CHALLENGE A
In the records, swap "magnifier" for "magnifying glass" from the line with "The height and width of the screenshot is (771, 1384)." to the line with "I will coord(60,82).", leaving everything else unchanged. Please return only those lines.

DOCUMENT
· · · · ·

Object recognition
This is to ask for help to address a shortcoming that I want to improve, rather than reporting a serious problem.
When one crops the images out of a large scanned image, the initial guess that the system throws is 80% FOV, centred at the image and if I understand correctly, it seems to be done by this section of code in src/app-window.vala:
else if (crop_name == "custom")
{
var width = page.width;
var height = page.height;
var crop_width = (int) (width * 0.8 + 0.5);
var crop_height = (int) (height * 0.8 + 0.5);
page.set_custom_crop (crop_width, crop_height);
page.move_crop ((width - crop_width) / 2, (height - crop_height) / 2);
}
This means >= 2 clicks to position it properly. I instead want to guess the position of the physical object within the FOV, say by quantifying high frequency fluctuations in it. The real object is likely to have much more oscillations than the constant white background of the lid of the scanner. So, I would like to introduce the following:
else if (crop_name == "auto")
{
var dx = conv2D (image, sobel_x);
var dy = conv2D (image, sobel_y);
var fluctuation = dx.^2 + dy.^2;
var is_object = (fluctuation > threshold1 ? true : false);
var xpos_hist = histogram(is_object, 1);
var ypos_hist = histogram(is_object, 2);
int x1 = find_first (xpos_hist > threshold2);
int y1 = find_first (ypos_hist > threshold2);
int x2 = find_last (xpos_hist > threshold2);
int y2 = find_last (ypos_hist > threshold2);
var crop_width = x2-x1;
var crop_height = y2-y1;
page.set_custom_crop (crop_width, crop_height);
page.move_crop (x1,y1);
}
But I could not figure out what library I am supposed to use and link for linear algebra. For a GNOME project, may I use OpenCV? Can somebody help me with this?
Thank you

· · · · ·

Stored items:
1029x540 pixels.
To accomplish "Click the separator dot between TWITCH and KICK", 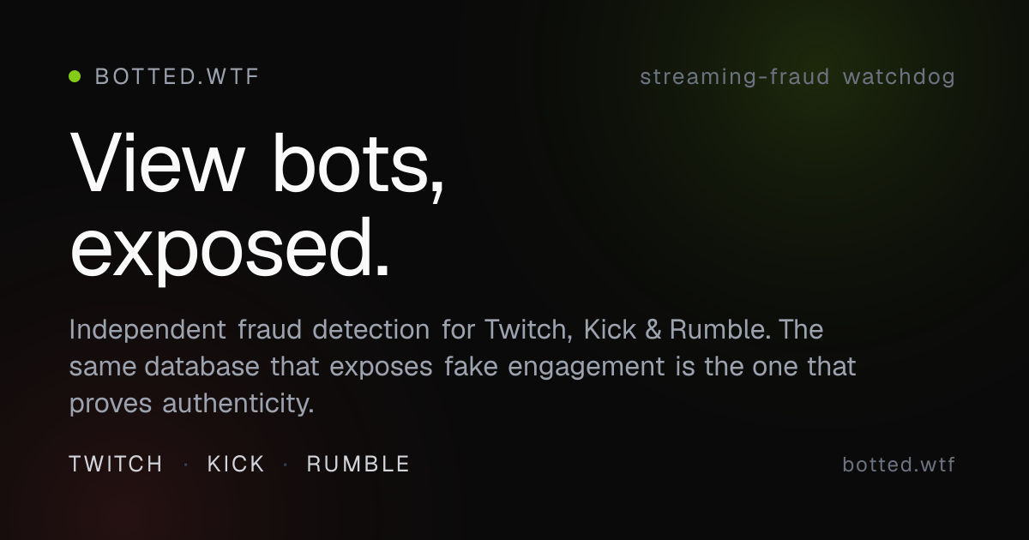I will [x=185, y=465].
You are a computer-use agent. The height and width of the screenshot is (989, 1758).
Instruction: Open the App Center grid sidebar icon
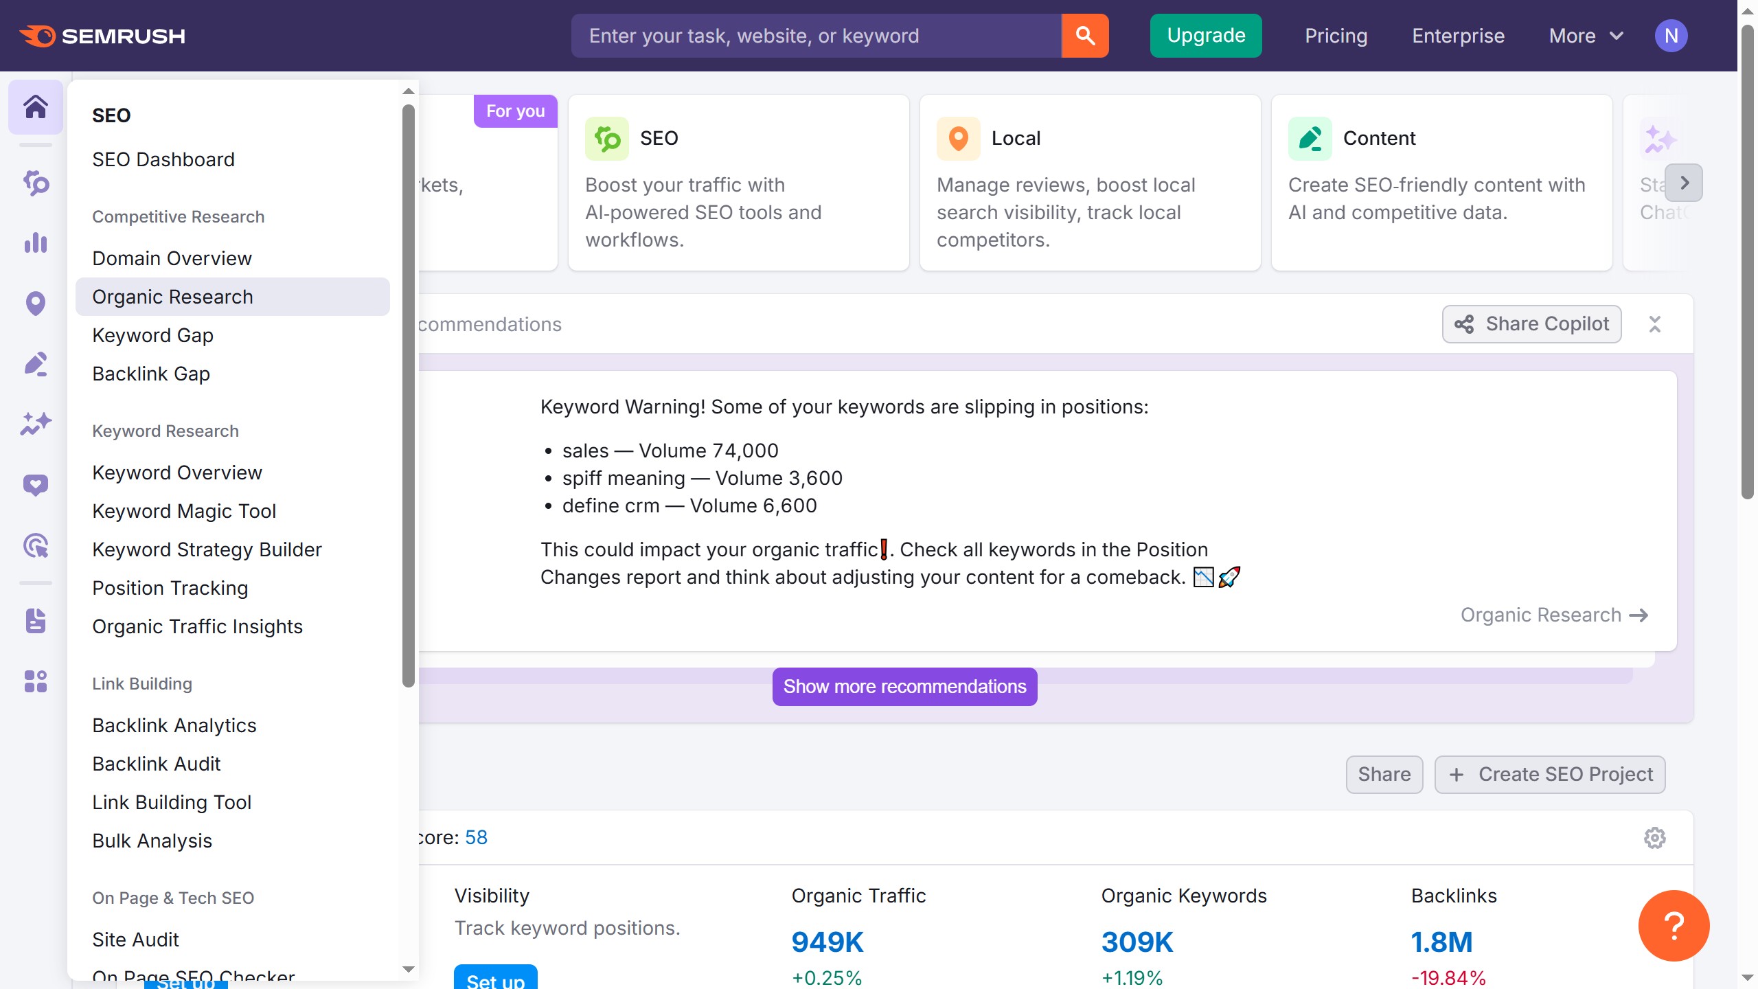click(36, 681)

· · · · ·

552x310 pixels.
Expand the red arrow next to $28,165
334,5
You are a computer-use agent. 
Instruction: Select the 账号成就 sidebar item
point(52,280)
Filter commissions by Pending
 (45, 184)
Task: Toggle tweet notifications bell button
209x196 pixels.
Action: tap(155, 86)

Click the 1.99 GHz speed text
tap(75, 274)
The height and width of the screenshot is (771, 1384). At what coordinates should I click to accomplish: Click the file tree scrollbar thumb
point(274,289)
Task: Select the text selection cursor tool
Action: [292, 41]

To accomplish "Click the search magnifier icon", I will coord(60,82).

· · · · ·

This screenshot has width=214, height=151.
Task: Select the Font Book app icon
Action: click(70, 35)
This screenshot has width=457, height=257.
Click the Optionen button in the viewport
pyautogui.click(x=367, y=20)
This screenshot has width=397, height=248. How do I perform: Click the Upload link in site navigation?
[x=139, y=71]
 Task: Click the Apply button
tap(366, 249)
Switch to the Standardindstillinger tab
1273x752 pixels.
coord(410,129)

· · · · ·

CHALLENGE B
Copy out the whole object recognition post exactly as it stands.

FINAL ANSWER A
The height and width of the screenshot is (771, 1384). At what coordinates should I click to accomplish: Click the file tree scrollbar thumb
point(274,289)
Task: Select the text selection cursor tool
Action: [292, 41]

To accomplish "Click the search magnifying glass icon", I will coord(60,82).

FINAL ANSWER B
Object recognition
This is to ask for help to address a shortcoming that I want to improve, rather than reporting a serious problem.
When one crops the images out of a large scanned image, the initial guess that the system throws is 80% FOV, centred at the image and if I understand correctly, it seems to be done by this section of code in src/app-window.vala:
else if (crop_name == "custom")
{
var width = page.width;
var height = page.height;
var crop_width = (int) (width * 0.8 + 0.5);
var crop_height = (int) (height * 0.8 + 0.5);
page.set_custom_crop (crop_width, crop_height);
page.move_crop ((width - crop_width) / 2, (height - crop_height) / 2);
}
This means >= 2 clicks to position it properly. I instead want to guess the position of the physical object within the FOV, say by quantifying high frequency fluctuations in it. The real object is likely to have much more oscillations than the constant white background of the lid of the scanner. So, I would like to introduce the following:
else if (crop_name == "auto")
{
var dx = conv2D (image, sobel_x);
var dy = conv2D (image, sobel_y);
var fluctuation = dx.^2 + dy.^2;
var is_object = (fluctuation > threshold1 ? true : false);
var xpos_hist = histogram(is_object, 1);
var ypos_hist = histogram(is_object, 2);
int x1 = find_first (xpos_hist > threshold2);
int y1 = find_first (ypos_hist > threshold2);
int x2 = find_last (xpos_hist > threshold2);
int y2 = find_last (ypos_hist > threshold2);
var crop_width = x2-x1;
var crop_height = y2-y1;
page.set_custom_crop (crop_width, crop_height);
page.move_crop (x1,y1);
}
But I could not figure out what library I am supposed to use and link for linear algebra. For a GNOME project, may I use OpenCV? Can somebody help me with this?
Thank you